DIRECTIVE: Rewrite the records below, changing "kebab menu" to "overflow menu" and leaving everything else unchanged.

DATA IN THIS EXERCISE:
________________________________________
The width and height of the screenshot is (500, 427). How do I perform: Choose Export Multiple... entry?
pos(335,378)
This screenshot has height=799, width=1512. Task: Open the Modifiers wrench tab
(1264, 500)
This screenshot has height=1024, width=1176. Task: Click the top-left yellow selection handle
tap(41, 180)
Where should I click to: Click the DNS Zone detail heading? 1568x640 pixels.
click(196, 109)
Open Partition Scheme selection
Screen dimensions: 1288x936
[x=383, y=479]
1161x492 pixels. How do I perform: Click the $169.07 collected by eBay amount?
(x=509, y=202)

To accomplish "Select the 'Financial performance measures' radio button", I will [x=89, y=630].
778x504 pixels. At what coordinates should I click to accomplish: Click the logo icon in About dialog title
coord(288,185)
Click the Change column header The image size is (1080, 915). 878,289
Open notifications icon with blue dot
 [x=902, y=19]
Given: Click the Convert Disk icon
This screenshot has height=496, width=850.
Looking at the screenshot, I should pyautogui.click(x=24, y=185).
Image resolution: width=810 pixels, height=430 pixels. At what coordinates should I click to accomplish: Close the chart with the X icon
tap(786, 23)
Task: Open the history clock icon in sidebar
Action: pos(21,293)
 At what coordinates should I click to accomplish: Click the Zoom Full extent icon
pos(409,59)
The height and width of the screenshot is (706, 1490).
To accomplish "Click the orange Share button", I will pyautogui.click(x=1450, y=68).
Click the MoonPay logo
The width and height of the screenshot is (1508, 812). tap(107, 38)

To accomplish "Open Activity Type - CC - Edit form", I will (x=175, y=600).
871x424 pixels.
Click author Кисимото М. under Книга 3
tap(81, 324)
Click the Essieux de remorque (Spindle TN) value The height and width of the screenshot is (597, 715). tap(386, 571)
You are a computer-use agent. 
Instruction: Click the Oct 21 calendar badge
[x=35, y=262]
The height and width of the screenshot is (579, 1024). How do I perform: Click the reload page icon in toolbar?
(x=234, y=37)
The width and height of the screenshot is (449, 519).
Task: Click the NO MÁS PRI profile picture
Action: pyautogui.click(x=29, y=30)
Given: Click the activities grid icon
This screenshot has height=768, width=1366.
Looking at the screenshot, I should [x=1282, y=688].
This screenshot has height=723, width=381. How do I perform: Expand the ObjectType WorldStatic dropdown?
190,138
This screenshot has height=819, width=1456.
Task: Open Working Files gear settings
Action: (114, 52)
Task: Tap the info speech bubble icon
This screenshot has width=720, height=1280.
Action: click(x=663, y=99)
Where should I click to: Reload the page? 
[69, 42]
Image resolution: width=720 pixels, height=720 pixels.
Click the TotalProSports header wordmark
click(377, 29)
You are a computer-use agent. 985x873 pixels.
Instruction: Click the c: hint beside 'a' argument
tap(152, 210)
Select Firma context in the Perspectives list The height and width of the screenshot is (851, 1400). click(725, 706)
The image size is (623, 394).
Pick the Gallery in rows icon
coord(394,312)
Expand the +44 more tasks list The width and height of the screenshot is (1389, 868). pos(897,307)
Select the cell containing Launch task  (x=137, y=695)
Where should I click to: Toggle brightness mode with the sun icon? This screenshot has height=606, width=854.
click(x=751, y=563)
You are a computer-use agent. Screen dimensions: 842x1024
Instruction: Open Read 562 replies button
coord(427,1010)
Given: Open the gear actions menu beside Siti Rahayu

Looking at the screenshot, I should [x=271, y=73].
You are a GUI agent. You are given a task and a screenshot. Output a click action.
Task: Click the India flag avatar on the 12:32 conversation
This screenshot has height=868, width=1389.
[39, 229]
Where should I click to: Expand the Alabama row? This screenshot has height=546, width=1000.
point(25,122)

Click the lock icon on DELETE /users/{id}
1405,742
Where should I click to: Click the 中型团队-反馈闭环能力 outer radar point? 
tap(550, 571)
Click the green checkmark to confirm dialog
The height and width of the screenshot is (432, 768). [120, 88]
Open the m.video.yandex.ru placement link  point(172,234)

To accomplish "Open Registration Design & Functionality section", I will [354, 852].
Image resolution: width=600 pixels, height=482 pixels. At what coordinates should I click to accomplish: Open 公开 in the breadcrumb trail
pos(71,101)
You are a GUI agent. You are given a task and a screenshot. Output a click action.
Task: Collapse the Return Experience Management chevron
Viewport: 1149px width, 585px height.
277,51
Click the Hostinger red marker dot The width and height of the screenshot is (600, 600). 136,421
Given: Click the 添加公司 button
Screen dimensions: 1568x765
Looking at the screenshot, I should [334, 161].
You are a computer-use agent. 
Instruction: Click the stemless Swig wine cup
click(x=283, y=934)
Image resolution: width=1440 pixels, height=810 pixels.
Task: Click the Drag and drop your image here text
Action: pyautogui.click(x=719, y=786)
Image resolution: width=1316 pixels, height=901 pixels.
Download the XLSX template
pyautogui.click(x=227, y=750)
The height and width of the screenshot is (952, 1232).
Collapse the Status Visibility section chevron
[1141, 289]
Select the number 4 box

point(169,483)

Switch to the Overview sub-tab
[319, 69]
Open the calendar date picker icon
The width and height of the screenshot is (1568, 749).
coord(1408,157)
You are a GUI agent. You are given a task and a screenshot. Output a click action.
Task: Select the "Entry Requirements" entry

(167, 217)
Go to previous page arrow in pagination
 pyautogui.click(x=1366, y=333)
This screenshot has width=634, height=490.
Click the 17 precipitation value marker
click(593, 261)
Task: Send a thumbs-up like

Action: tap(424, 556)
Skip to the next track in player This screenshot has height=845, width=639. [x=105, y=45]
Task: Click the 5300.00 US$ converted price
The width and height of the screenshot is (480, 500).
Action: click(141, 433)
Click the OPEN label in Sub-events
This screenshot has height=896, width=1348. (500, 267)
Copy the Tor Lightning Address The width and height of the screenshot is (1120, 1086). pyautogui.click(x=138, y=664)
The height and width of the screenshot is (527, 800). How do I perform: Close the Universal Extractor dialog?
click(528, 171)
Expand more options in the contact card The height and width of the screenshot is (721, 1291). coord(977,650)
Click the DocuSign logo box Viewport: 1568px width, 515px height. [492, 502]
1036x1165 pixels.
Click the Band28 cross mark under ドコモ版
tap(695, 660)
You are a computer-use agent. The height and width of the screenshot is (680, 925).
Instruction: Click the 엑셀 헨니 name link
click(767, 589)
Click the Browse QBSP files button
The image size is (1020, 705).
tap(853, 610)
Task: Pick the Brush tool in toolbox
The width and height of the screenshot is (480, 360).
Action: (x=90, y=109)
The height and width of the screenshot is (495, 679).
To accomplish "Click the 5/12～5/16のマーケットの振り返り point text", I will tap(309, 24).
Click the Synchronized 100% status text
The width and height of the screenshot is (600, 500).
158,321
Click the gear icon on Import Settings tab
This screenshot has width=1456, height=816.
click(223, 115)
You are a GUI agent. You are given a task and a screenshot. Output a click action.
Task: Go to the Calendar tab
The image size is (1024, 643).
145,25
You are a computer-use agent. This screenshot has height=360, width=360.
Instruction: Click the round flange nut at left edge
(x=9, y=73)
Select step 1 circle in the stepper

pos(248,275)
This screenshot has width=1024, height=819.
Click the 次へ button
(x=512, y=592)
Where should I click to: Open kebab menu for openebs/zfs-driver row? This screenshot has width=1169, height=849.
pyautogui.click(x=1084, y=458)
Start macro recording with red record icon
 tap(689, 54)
________________________________________
PROBLEM SOLUTION:
The width and height of the screenshot is (500, 427). How do I perform: Choose Export Multiple... entry?
pos(335,378)
This screenshot has height=799, width=1512. Task: Open the Modifiers wrench tab
(1264, 500)
This screenshot has height=1024, width=1176. Task: Click the top-left yellow selection handle
tap(41, 180)
Where should I click to: Click the DNS Zone detail heading? 1568x640 pixels.
click(196, 109)
Open Partition Scheme selection
Screen dimensions: 1288x936
[x=383, y=479]
1161x492 pixels. How do I perform: Click the $169.07 collected by eBay amount?
(x=509, y=202)

To accomplish "Select the 'Financial performance measures' radio button", I will [x=89, y=630].
778x504 pixels. At what coordinates should I click to accomplish: Click the logo icon in About dialog title
coord(288,185)
Click the Change column header The image size is (1080, 915). 878,289
Open notifications icon with blue dot
 [x=902, y=19]
Given: Click the Convert Disk icon
This screenshot has height=496, width=850.
Looking at the screenshot, I should pyautogui.click(x=24, y=185).
Image resolution: width=810 pixels, height=430 pixels. At what coordinates should I click to accomplish: Close the chart with the X icon
tap(786, 23)
Task: Open the history clock icon in sidebar
Action: pos(21,293)
 At what coordinates should I click to accomplish: Click the Zoom Full extent icon
pos(409,59)
The height and width of the screenshot is (706, 1490).
To accomplish "Click the orange Share button", I will pyautogui.click(x=1450, y=68).
Click the MoonPay logo
The width and height of the screenshot is (1508, 812). tap(107, 38)

To accomplish "Open Activity Type - CC - Edit form", I will (x=175, y=600).
871x424 pixels.
Click author Кисимото М. under Книга 3
tap(81, 324)
Click the Essieux de remorque (Spindle TN) value The height and width of the screenshot is (597, 715). tap(386, 571)
You are a computer-use agent. 
Instruction: Click the Oct 21 calendar badge
[x=35, y=262]
The height and width of the screenshot is (579, 1024). How do I perform: Click the reload page icon in toolbar?
(x=234, y=37)
The width and height of the screenshot is (449, 519).
Task: Click the NO MÁS PRI profile picture
Action: pyautogui.click(x=29, y=30)
Given: Click the activities grid icon
This screenshot has height=768, width=1366.
Looking at the screenshot, I should [x=1282, y=688].
This screenshot has height=723, width=381. How do I perform: Expand the ObjectType WorldStatic dropdown?
190,138
This screenshot has height=819, width=1456.
Task: Open Working Files gear settings
Action: (114, 52)
Task: Tap the info speech bubble icon
This screenshot has width=720, height=1280.
Action: click(x=663, y=99)
Where should I click to: Reload the page? 
[69, 42]
Image resolution: width=720 pixels, height=720 pixels.
Click the TotalProSports header wordmark
click(377, 29)
You are a computer-use agent. 985x873 pixels.
Instruction: Click the c: hint beside 'a' argument
tap(152, 210)
Select Firma context in the Perspectives list The height and width of the screenshot is (851, 1400). click(725, 706)
The image size is (623, 394).
Pick the Gallery in rows icon
coord(394,312)
Expand the +44 more tasks list The width and height of the screenshot is (1389, 868). pos(897,307)
Select the cell containing Launch task  (x=137, y=695)
Where should I click to: Toggle brightness mode with the sun icon? This screenshot has height=606, width=854.
click(x=751, y=563)
You are a computer-use agent. Screen dimensions: 842x1024
Instruction: Open Read 562 replies button
coord(427,1010)
Given: Open the gear actions menu beside Siti Rahayu

Looking at the screenshot, I should [x=271, y=73].
You are a GUI agent. You are given a task and a screenshot. Output a click action.
Task: Click the India flag avatar on the 12:32 conversation
This screenshot has height=868, width=1389.
[39, 229]
Where should I click to: Expand the Alabama row? This screenshot has height=546, width=1000.
point(25,122)

Click the lock icon on DELETE /users/{id}
1405,742
Where should I click to: Click the 中型团队-反馈闭环能力 outer radar point? 
tap(550, 571)
Click the green checkmark to confirm dialog
The height and width of the screenshot is (432, 768). [120, 88]
Open the m.video.yandex.ru placement link  point(172,234)

To accomplish "Open Registration Design & Functionality section", I will [354, 852].
Image resolution: width=600 pixels, height=482 pixels. At what coordinates should I click to accomplish: Open 公开 in the breadcrumb trail
pos(71,101)
You are a GUI agent. You are given a task and a screenshot. Output a click action.
Task: Collapse the Return Experience Management chevron
Viewport: 1149px width, 585px height.
277,51
Click the Hostinger red marker dot The width and height of the screenshot is (600, 600). 136,421
Given: Click the 添加公司 button
Screen dimensions: 1568x765
Looking at the screenshot, I should [334, 161].
You are a computer-use agent. 
Instruction: Click the stemless Swig wine cup
click(x=283, y=934)
Image resolution: width=1440 pixels, height=810 pixels.
Task: Click the Drag and drop your image here text
Action: pyautogui.click(x=719, y=786)
Image resolution: width=1316 pixels, height=901 pixels.
Download the XLSX template
pyautogui.click(x=227, y=750)
The height and width of the screenshot is (952, 1232).
Collapse the Status Visibility section chevron
[1141, 289]
Select the number 4 box

point(169,483)

Switch to the Overview sub-tab
[319, 69]
Open the calendar date picker icon
The width and height of the screenshot is (1568, 749).
coord(1408,157)
You are a GUI agent. You are given a task and a screenshot. Output a click action.
Task: Select the "Entry Requirements" entry

(167, 217)
Go to previous page arrow in pagination
 pyautogui.click(x=1366, y=333)
This screenshot has width=634, height=490.
Click the 17 precipitation value marker
click(593, 261)
Task: Send a thumbs-up like

Action: tap(424, 556)
Skip to the next track in player This screenshot has height=845, width=639. [x=105, y=45]
Task: Click the 5300.00 US$ converted price
The width and height of the screenshot is (480, 500).
Action: click(141, 433)
Click the OPEN label in Sub-events
This screenshot has height=896, width=1348. (500, 267)
Copy the Tor Lightning Address The width and height of the screenshot is (1120, 1086). pyautogui.click(x=138, y=664)
The height and width of the screenshot is (527, 800). How do I perform: Close the Universal Extractor dialog?
click(528, 171)
Expand more options in the contact card The height and width of the screenshot is (721, 1291). coord(977,650)
Click the DocuSign logo box Viewport: 1568px width, 515px height. [492, 502]
1036x1165 pixels.
Click the Band28 cross mark under ドコモ版
tap(695, 660)
You are a computer-use agent. The height and width of the screenshot is (680, 925).
Instruction: Click the 엑셀 헨니 name link
click(767, 589)
Click the Browse QBSP files button
The image size is (1020, 705).
tap(853, 610)
Task: Pick the Brush tool in toolbox
The width and height of the screenshot is (480, 360).
Action: (x=90, y=109)
The height and width of the screenshot is (495, 679).
To accomplish "Click the 5/12～5/16のマーケットの振り返り point text", I will tap(309, 24).
Click the Synchronized 100% status text
The width and height of the screenshot is (600, 500).
158,321
Click the gear icon on Import Settings tab
This screenshot has width=1456, height=816.
click(223, 115)
You are a GUI agent. You are given a task and a screenshot. Output a click action.
Task: Go to the Calendar tab
The image size is (1024, 643).
145,25
You are a computer-use agent. This screenshot has height=360, width=360.
Instruction: Click the round flange nut at left edge
(x=9, y=73)
Select step 1 circle in the stepper

pos(248,275)
This screenshot has width=1024, height=819.
Click the 次へ button
(x=512, y=592)
Where should I click to: Open overflow menu for openebs/zfs-driver row? This screenshot has width=1169, height=849.
pyautogui.click(x=1084, y=458)
Start macro recording with red record icon
 tap(689, 54)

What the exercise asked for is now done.